When the instruction to be executed is only in the exclusive transport storage section 130, namely the second instruction, because there is no need to pass through the intermediate storage section 120, there will be no conflict with the other automatic warehousing device 110; that is, this instruction may be executed directly without detection. Multiple automatic warehousing devices 110 may also execute the second instruction at the same time, and carry out the handling operation in their respective exclusive working storage sections 130, which not only saves time, but also reduces the number of detections on other automatic warehousing, devices that are performed by the current automatic warehousing device, thus greatly reducing the system's power consumption.
Referring, now to FIG. 3, each automatic warehousing device 110 may include a communication means 111. The automatic warehousing device 110 may determine whether it conflicts with another neighboring automatic warehousing device using the communication means 111. Each automatic warehousing device 110 is equipped with a communication means 111 to detect and communicate with one another in real time its working status and the safety distance between the automatic warehousing devices 110, thus avoid collisions that may happen in the process of executing instructions, and monitoring in real time the working status of automatic warehousing devices to also avoid the occurrence of sudden collisions or emergency stops after a period of time of execution.

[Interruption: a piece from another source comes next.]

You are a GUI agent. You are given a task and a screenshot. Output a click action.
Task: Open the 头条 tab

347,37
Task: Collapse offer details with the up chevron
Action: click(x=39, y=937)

Based on the communication means 111, there may be multiple ways to determine whether there will be a conflict between the automatic warehousing devices 110. Illustration is provided below through examples.
For example, the automatic warehousing device Y may monitor using the communication means 111 whether the current instruction executed by the other neighboring automatic warehousing device X is the first instruction, and then determines whether there is a conflict.

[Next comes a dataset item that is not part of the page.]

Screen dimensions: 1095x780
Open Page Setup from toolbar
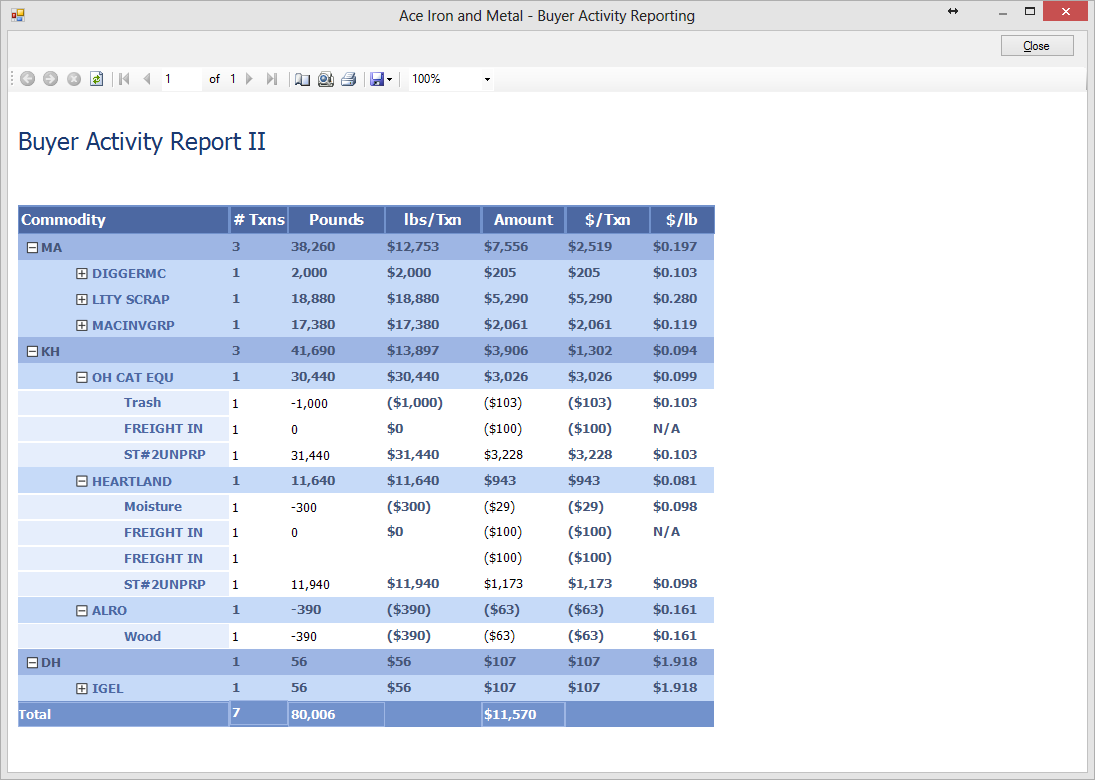tap(326, 79)
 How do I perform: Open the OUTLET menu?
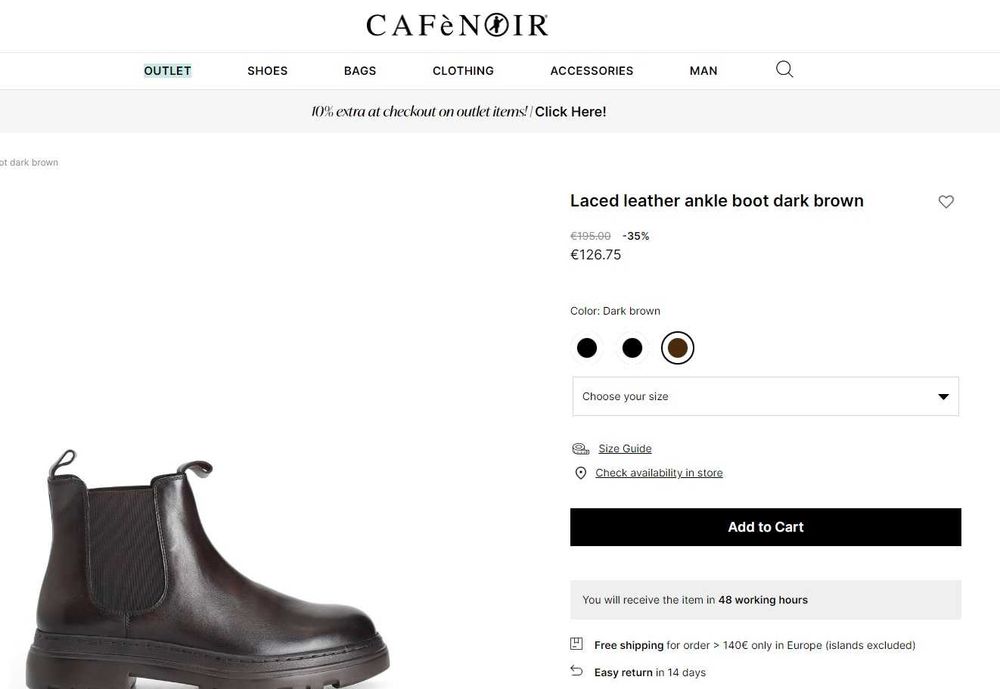[x=167, y=71]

In particular, if the current instruction executed by other automatic warehousing device X is also the first instruction, it means that two automatic warehousing devices both need to pass through the intermediate storage section 120 between the two at the same time. Thus, it may be determined that the automatic warehousing device Y conflicts with the automatic warehousing device X, and accordingly, Y may skip the current first instruction and turn to execute a next instruction.
Otherwise if the automatic warehousing device detects through the communication means 111 that the current instruction executed by the other neighboring automatic warehousing device is not the first instruction, then it may be determined that the current automatic warehousing device conflicts with the other automatic warehousing device, and the automatic warehousing device may directly execute the current instruction.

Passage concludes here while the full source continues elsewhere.